▶ _GOAL OF THE EXERCISE_: I need the number of lines in the following entries that hold the word "computer", and no other text.

▶ _SOURCE MATERIAL_:
>>>>>

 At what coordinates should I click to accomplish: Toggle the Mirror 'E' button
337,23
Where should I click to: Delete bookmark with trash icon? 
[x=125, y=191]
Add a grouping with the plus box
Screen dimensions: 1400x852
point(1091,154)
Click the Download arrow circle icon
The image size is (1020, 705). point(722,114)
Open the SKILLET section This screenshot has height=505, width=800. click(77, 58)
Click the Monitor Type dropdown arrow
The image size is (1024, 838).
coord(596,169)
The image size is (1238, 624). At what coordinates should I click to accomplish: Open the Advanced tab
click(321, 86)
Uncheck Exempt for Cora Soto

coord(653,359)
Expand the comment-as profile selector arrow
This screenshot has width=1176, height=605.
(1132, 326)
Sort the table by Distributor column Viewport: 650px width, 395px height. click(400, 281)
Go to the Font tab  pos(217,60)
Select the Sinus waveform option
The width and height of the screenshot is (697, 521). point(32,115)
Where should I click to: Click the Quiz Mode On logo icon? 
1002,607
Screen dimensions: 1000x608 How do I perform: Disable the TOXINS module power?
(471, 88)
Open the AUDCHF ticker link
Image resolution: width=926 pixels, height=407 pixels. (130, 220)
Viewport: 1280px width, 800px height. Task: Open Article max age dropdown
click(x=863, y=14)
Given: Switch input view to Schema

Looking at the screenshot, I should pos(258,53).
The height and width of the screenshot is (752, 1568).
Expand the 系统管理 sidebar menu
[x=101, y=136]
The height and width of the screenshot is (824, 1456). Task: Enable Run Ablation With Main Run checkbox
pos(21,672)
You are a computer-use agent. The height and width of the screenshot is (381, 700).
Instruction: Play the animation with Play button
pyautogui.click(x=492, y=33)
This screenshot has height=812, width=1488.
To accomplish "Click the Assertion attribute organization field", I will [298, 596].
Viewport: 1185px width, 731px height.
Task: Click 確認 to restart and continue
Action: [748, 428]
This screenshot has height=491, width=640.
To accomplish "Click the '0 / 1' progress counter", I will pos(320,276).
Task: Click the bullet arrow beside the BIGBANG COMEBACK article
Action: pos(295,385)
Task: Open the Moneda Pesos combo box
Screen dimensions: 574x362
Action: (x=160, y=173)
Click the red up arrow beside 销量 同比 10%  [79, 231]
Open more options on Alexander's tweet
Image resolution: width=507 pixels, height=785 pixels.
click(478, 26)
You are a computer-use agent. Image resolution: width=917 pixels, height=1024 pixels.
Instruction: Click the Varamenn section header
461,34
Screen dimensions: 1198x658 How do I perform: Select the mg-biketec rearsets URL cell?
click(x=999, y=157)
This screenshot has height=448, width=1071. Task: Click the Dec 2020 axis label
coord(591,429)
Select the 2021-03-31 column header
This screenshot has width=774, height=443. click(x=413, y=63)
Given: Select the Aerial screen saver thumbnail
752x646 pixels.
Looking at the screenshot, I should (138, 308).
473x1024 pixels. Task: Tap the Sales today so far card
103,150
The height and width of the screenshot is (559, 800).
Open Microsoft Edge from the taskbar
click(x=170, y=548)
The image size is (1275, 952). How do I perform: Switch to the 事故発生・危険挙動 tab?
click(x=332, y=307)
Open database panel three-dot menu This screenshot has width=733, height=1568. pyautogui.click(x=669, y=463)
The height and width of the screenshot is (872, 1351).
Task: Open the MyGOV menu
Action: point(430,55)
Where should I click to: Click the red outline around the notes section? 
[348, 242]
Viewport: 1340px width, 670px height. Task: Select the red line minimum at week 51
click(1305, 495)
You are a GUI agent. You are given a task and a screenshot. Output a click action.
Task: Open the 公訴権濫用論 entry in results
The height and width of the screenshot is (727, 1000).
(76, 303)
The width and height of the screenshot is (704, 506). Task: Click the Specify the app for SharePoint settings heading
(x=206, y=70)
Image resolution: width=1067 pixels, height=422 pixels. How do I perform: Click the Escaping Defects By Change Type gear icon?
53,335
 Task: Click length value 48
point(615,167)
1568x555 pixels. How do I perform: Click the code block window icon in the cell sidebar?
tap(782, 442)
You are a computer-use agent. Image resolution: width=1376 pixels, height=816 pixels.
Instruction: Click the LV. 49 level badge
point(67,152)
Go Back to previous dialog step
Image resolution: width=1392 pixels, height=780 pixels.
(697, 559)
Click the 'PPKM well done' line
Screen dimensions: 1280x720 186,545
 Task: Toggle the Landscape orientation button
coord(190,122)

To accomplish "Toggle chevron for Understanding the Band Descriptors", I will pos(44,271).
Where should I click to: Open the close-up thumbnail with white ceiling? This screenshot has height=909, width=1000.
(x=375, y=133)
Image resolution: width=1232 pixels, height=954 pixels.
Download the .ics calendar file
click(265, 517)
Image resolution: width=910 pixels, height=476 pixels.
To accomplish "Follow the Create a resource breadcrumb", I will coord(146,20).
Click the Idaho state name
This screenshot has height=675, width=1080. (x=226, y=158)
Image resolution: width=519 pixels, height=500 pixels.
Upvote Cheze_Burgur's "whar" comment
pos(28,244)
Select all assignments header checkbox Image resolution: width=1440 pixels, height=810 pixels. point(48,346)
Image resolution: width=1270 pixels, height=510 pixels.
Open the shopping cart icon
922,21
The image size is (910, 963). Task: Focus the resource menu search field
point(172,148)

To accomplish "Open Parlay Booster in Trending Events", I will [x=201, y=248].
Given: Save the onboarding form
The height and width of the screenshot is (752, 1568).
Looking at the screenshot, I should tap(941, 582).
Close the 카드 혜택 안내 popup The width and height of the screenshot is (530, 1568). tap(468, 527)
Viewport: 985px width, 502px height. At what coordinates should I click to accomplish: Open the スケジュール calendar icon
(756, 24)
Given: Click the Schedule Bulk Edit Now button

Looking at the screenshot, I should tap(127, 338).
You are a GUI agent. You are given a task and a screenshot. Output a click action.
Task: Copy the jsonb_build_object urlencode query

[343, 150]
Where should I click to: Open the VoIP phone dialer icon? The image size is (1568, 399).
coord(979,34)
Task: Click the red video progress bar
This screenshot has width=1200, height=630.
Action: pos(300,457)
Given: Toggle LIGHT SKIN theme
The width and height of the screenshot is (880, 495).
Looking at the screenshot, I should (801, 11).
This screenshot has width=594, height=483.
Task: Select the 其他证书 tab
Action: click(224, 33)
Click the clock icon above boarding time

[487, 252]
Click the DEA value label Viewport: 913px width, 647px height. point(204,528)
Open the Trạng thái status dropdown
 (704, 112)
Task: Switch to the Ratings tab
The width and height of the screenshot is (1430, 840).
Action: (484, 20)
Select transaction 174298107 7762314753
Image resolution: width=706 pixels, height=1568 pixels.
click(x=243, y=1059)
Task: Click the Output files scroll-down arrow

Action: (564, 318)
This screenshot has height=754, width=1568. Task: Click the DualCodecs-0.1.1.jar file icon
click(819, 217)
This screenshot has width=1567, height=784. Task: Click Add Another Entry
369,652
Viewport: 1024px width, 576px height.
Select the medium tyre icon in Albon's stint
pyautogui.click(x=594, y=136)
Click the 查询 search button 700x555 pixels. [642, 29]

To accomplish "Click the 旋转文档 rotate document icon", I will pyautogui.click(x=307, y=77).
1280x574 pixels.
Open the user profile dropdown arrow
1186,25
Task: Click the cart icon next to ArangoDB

<<<<<

▶ _THE ANSWER_: 3